With a couple of Conservative defectors including Douglas Carswell and Arron Banks as a major donor they were growing but after Brexit what is next for the party?

Post-Brexit UKIP

The party has seen Brexit as their great success and legacy, but others more liberal minded will see the rise in hate crime and deep rooted divisions within society as their legacy. They increasingly and constantly used toxic language to stir the dissatisfaction towards Westminster against institutions such as the EU. It has even contributed to the Conservative’s lurch towards the right, and despite several UKIP MEPs they have done little to help change or improve the EU either.

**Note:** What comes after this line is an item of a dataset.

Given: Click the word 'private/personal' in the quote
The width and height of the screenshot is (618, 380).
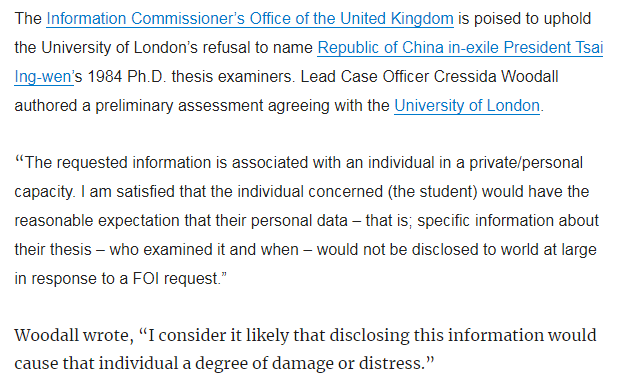Looking at the screenshot, I should coord(526,163).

However, since the 23rd June 2016, UKIP has struggled to adapt itself from the vote to leave the EU. They have lost Arron Banks as a major donor and Nigel Farage spends most of his time in America attempting to climb Trump’s greasy pole.

Douglas Carswell, their only MP quit the party stating that it was ‘mission accomplished.’ Current Leader Paul Nuttall failed to capitalise on the Brexit support during the Stoke-on-Trent by election, where Labour held. Furthermore, they are only contesting just 48% of council seats in May’s local election, less than the Green party.

UKIP’S lack of direction

Whether it is a lack of funding or they are focusing their efforts on seats they have more chance at success hasn’t been confirmed. However, this highlights a clear decline for UKIP though. They have no real push for an alternative message, they have lent heavily on Euroscepticism throughout the country and have seen a decline in support since Brexit and the Conservatives increasingly right wing approach.

The party offer little else and with sexist, racist, xenophobic plus other abhorrent remarks by several leading members, they are often in the news for the wrong reasons.

They have little else of substance within the manifesto that blamed immigration or the EU at every opportunity. But the issue for them is that they have two fronts of attack, immigration and the EU. With one of those removed from the equation, they are more likely to become BNP 2.0. UKIP need to find another approach or platform soon but with political apathy rising and a system that needs a serious overhaul. The question currently remains, how long before UKIP follow the BNPs route back to obscurity?